À quoi fait référence le titre de la pièce ?

Il y a dans la trilogie une sociologie de l’impérialisme. La fin de la vieille civilisation est raconté dans The Civil Wars ; après il y a The Dark Ages, une période de l’entre-deux où le vieux est mort et le neuf pas encore advenu ; et enfin le nouvel empire arrive et avec lui, la nouvelle Europe. C’est ainsi que je suis parti de l’extrême Ouest – de la France et la Belgique, qui sont des espèces de clichés de la civilisation européenne – pour aller dans les Balkans et voyager jusqu’en Syrie, qui est pour ainsi dire l’Europe Antique.
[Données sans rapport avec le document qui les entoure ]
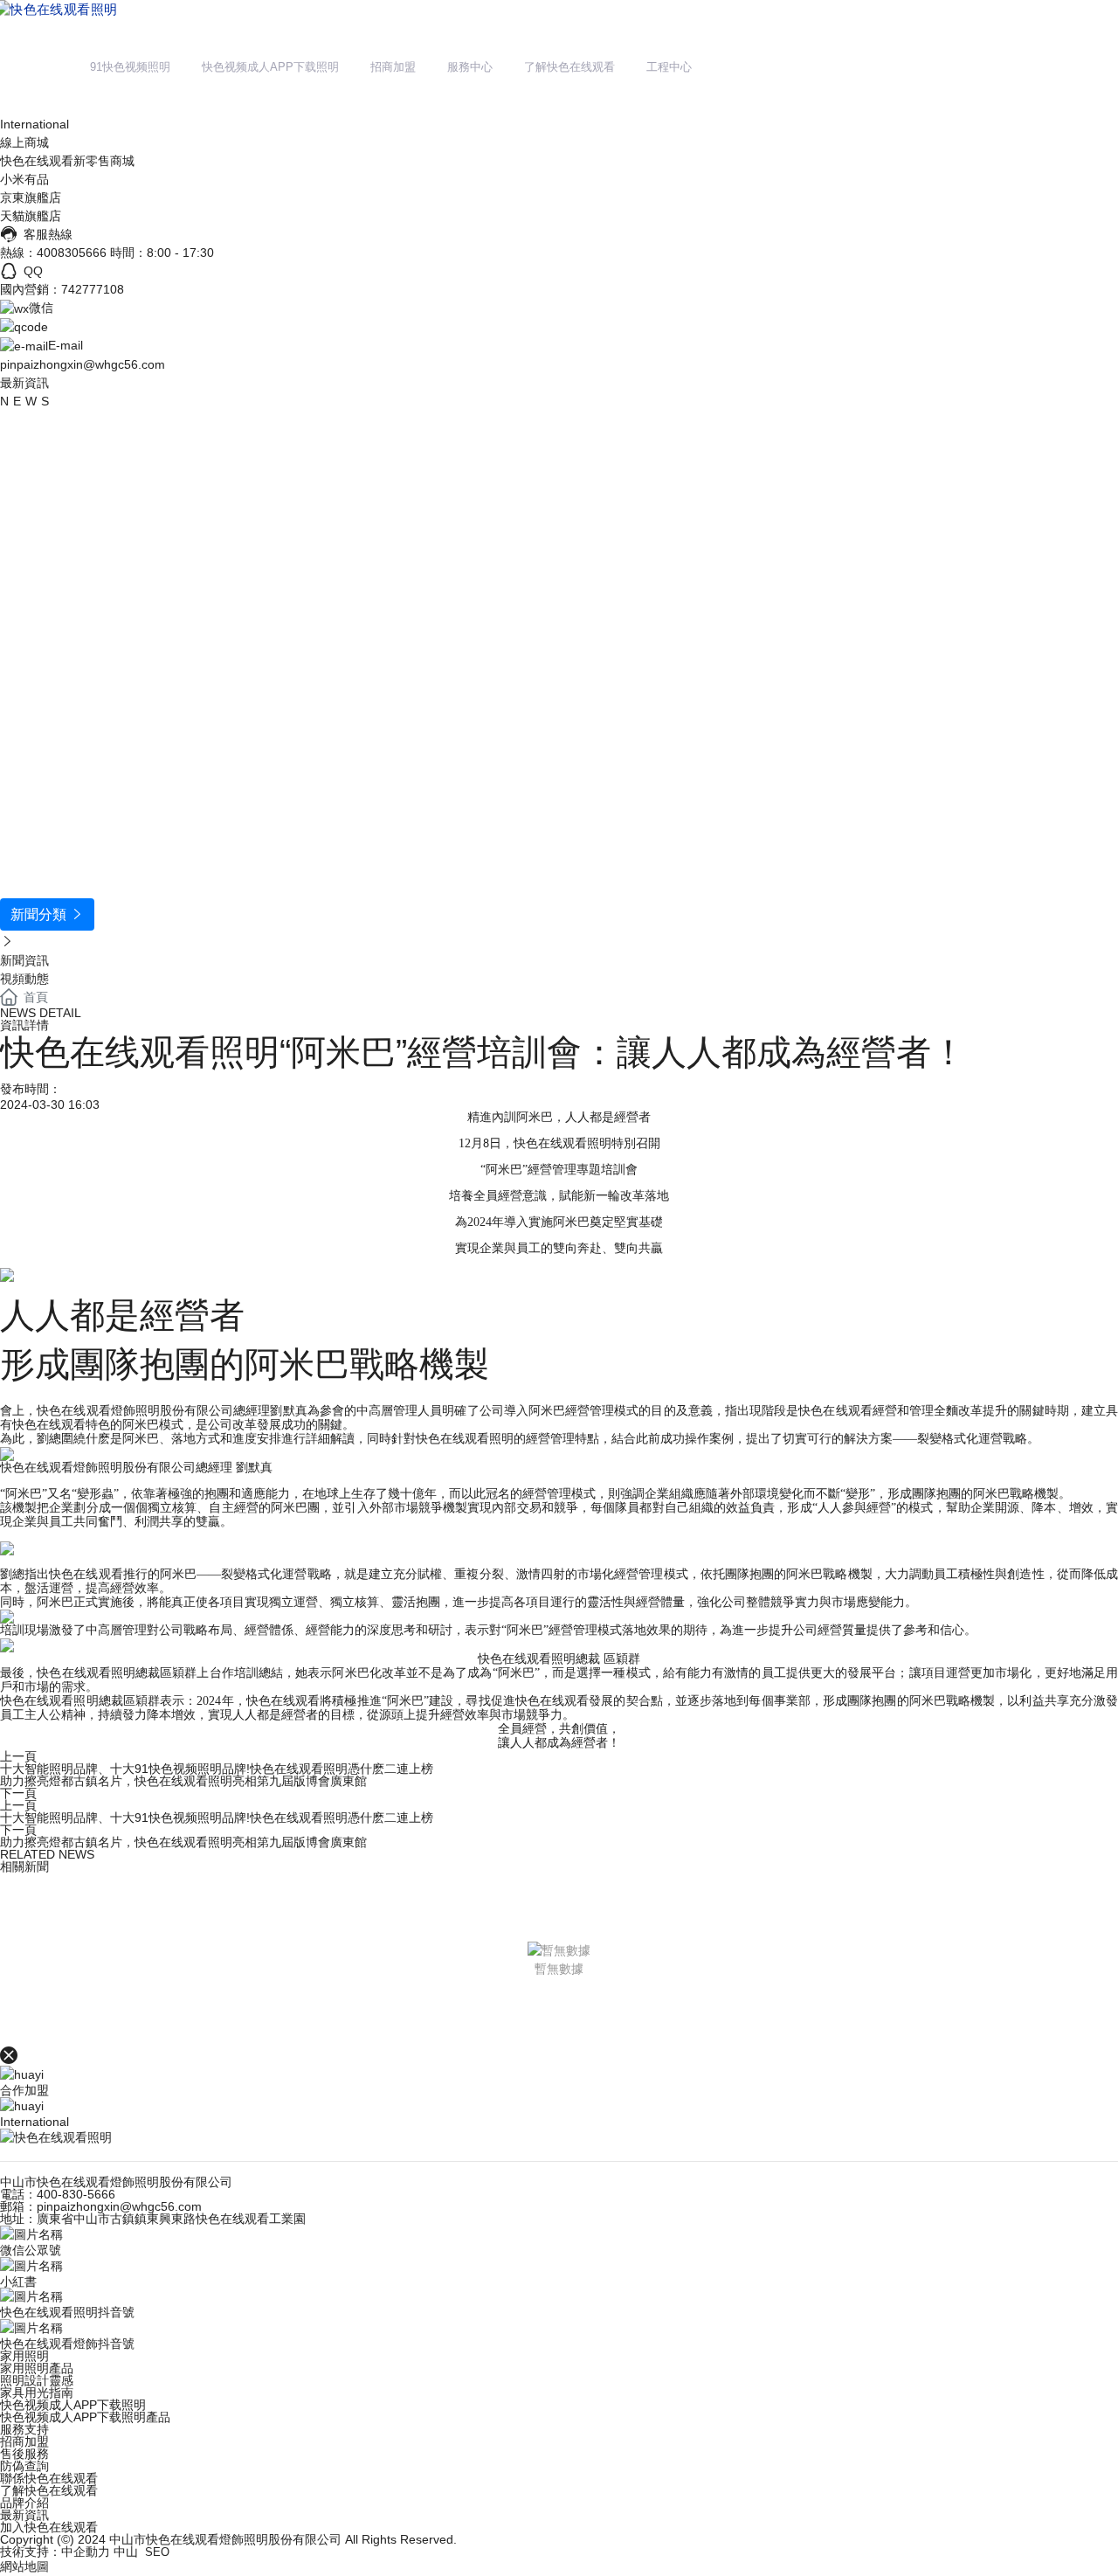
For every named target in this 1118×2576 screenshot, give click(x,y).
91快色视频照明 (130, 66)
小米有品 (24, 179)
Nous avons parcouru un trajet qui nous a menés vers l’Ancien Empire. C’est toute l’étrangeté de cette géographie. En Irak, on est tout à la fois dans l’extrême actuel et dans les plus vieilles villes de l’humanité. Pour le futur, nous sommes une Antiquité. A la toute fin d’Empire, Akillas cite les premiers vers que prononce Agamemnon quand il revient chez lui après la guerre de Troie : il remercie les dieux de l’avoir guidé jusque chez lui. Il s’apprête à rentrer dans sa maison, à saluer sa femme, mais va être tué par Clytemnestre. La tragédie peut alors commencer. La trilogie raconte une préhistoire de l’Europe, une préhistoire de ce qui vient maintenant. Voilà pourquoi la dernière pièce s’appelle Empire – comme si l’on était arrivé devant les portes d’un nouvel empire, qui vont s’ouvrir à présent.